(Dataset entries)
*** Block opens ***
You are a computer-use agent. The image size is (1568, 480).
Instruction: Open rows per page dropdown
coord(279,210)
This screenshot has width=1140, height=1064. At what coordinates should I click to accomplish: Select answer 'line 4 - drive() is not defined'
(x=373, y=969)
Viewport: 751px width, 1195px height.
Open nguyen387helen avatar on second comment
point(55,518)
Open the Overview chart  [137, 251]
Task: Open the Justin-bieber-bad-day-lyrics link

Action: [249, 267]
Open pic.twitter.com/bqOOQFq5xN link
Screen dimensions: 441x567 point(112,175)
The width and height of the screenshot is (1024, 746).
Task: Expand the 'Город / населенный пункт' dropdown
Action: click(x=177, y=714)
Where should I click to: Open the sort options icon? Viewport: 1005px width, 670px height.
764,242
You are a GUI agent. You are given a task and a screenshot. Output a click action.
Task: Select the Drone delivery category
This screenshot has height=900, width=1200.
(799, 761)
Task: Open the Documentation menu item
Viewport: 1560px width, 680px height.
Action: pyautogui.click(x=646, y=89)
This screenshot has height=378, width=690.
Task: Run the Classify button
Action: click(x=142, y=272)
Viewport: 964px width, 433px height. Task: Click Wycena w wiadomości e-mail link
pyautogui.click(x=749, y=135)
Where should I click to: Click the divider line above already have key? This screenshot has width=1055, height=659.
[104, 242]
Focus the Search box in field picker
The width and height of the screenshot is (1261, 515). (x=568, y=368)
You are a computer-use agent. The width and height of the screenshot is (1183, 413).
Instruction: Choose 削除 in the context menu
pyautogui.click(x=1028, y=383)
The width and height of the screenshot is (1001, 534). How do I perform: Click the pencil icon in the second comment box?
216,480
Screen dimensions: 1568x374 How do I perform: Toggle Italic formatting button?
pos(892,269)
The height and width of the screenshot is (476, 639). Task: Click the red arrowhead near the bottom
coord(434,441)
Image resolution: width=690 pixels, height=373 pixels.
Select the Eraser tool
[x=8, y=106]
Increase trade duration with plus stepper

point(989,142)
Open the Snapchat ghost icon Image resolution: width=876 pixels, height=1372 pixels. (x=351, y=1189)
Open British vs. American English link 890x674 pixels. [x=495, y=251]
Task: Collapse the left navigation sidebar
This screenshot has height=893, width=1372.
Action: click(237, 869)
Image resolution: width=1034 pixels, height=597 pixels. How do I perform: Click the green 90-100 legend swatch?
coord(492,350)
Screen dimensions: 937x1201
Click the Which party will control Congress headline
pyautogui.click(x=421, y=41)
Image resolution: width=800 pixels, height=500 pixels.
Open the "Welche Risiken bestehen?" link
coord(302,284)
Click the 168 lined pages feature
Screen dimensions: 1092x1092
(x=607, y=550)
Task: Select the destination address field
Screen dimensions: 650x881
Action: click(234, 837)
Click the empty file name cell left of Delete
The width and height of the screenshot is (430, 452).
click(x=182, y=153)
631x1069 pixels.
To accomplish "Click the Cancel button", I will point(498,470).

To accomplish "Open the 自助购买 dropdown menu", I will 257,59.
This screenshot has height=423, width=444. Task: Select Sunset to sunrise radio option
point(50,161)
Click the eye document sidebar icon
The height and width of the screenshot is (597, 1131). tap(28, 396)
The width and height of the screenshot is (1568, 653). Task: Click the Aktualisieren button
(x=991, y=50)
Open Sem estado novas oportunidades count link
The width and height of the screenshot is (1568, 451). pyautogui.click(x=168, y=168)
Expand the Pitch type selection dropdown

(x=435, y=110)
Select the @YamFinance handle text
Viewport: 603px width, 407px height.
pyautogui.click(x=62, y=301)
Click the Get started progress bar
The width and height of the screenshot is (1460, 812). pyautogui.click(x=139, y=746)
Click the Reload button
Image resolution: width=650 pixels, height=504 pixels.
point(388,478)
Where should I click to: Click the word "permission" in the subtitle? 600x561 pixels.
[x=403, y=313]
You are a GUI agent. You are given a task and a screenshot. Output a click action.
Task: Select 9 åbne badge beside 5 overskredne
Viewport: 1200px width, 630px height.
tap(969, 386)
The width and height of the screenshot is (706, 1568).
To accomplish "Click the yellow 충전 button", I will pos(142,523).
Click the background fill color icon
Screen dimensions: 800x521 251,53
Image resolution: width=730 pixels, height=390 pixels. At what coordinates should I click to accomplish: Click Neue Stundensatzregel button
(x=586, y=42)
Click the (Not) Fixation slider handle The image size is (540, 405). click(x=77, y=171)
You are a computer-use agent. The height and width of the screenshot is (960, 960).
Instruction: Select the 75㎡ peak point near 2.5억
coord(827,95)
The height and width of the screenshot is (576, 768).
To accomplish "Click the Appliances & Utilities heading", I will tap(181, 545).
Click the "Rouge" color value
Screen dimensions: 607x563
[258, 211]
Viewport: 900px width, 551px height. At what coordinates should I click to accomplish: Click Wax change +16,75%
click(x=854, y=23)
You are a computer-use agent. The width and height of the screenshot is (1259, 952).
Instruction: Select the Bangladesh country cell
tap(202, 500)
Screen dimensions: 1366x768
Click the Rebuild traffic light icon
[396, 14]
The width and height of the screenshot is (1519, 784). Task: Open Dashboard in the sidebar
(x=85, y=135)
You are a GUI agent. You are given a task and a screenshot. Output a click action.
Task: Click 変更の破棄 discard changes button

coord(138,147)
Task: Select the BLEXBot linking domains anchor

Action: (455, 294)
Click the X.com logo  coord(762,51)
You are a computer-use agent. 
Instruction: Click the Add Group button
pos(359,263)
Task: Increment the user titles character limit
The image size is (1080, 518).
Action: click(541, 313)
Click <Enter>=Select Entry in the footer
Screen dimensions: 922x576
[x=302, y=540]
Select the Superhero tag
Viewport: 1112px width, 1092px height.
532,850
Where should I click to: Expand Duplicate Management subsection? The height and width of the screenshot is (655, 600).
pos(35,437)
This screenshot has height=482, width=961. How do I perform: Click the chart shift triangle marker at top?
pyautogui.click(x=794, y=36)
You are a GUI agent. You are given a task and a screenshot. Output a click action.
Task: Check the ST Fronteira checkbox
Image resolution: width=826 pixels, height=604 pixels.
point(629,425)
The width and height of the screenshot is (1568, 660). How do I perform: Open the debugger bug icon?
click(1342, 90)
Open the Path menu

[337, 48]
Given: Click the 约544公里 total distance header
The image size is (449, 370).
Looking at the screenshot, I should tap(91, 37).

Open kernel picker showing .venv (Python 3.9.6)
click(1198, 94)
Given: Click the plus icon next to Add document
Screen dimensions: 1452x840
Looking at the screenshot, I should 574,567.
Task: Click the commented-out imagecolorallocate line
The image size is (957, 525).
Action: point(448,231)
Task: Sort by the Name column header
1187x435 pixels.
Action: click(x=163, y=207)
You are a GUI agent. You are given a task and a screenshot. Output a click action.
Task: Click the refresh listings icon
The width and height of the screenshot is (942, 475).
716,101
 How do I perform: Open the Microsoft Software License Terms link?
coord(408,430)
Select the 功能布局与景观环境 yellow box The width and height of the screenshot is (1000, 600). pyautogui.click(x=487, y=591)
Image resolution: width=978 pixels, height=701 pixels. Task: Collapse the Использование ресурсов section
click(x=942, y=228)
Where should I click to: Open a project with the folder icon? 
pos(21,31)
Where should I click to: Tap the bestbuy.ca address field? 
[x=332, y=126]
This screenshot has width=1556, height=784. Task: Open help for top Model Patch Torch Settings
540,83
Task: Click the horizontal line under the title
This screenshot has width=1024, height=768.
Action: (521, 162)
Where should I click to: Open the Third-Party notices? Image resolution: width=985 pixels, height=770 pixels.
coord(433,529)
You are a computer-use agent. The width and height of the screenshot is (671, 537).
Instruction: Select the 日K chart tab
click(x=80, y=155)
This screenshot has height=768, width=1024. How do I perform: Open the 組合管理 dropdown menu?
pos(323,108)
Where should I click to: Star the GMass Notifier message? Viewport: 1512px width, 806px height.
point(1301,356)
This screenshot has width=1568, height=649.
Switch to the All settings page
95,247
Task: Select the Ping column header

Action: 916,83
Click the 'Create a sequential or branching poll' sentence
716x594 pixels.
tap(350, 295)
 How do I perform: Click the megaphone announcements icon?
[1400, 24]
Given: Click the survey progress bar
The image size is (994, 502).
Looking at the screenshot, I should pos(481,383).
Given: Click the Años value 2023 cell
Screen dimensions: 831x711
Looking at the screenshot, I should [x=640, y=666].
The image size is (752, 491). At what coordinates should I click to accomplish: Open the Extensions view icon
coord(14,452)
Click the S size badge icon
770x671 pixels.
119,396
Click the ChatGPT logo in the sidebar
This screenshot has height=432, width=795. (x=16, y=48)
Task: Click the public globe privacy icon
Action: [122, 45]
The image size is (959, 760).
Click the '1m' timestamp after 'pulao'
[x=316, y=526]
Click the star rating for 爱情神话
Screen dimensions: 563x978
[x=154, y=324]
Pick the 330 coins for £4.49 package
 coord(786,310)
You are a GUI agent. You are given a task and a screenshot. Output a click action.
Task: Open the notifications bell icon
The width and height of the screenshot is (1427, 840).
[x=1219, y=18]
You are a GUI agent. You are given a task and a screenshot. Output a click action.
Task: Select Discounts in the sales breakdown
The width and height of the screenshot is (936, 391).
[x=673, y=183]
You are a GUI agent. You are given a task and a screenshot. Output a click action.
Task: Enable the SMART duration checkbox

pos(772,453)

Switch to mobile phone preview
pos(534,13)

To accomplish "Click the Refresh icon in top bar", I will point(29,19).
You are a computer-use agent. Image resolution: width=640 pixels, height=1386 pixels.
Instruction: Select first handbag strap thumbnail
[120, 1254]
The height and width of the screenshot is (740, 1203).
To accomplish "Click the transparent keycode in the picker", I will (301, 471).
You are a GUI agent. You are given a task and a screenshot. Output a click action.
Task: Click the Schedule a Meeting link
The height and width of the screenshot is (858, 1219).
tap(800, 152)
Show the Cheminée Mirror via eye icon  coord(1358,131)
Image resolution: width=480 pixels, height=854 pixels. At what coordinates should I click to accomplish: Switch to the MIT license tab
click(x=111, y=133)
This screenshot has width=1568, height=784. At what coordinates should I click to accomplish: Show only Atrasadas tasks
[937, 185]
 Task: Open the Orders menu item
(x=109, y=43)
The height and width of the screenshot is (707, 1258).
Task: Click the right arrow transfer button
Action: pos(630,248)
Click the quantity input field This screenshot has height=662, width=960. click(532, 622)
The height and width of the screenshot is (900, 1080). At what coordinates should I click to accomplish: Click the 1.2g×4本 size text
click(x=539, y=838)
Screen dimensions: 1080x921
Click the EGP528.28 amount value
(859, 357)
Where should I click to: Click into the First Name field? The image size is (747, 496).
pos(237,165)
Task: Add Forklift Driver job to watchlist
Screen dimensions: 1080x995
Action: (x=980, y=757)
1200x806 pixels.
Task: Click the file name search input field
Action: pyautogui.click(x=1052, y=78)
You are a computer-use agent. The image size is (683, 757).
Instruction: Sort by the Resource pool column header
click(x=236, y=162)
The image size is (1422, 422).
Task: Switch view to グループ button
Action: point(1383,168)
*** Block closes ***
◆ Task item
Both the line containing "Where should I click to: Expand" and the line containing "Task: Sort by the Name column header" belong in the answer. Print them and every line above that falls between them exactly, and no others.

◆ Answer below
Where should I click to: Expand Duplicate Management subsection? The height and width of the screenshot is (655, 600).
pos(35,437)
This screenshot has height=482, width=961. How do I perform: Click the chart shift triangle marker at top?
pyautogui.click(x=794, y=36)
You are a GUI agent. You are given a task and a screenshot. Output a click action.
Task: Check the ST Fronteira checkbox
Image resolution: width=826 pixels, height=604 pixels.
point(629,425)
The width and height of the screenshot is (1568, 660). How do I perform: Open the debugger bug icon?
click(1342, 90)
Open the Path menu

[337, 48]
Given: Click the 约544公里 total distance header
The image size is (449, 370).
Looking at the screenshot, I should tap(91, 37).

Open kernel picker showing .venv (Python 3.9.6)
click(1198, 94)
Given: Click the plus icon next to Add document
Screen dimensions: 1452x840
Looking at the screenshot, I should 574,567.
Task: Click the commented-out imagecolorallocate line
The image size is (957, 525).
Action: point(448,231)
Task: Sort by the Name column header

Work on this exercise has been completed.